• Data for this exercise:

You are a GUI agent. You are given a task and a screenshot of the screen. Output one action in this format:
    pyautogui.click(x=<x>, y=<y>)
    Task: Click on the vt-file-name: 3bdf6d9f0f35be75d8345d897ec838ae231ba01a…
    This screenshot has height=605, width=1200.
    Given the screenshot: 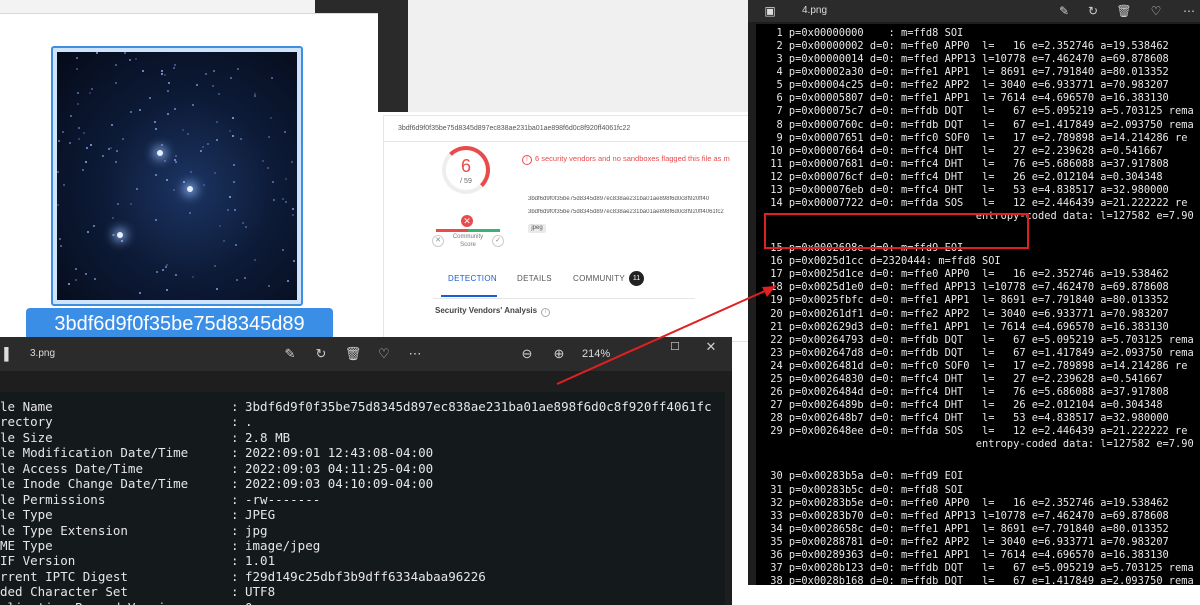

• Task brief:
Return the items above line by line with the wording unchanged, and leave the pictures out.

• Your response:
You are a GUI agent. You are given a task and a screenshot of the screen. Output one action in this format:
    pyautogui.click(x=<x>, y=<y>)
    Task: Click on the vt-file-name: 3bdf6d9f0f35be75d8345d897ec838ae231ba01a…
    This screenshot has height=605, width=1200.
    Given the screenshot: 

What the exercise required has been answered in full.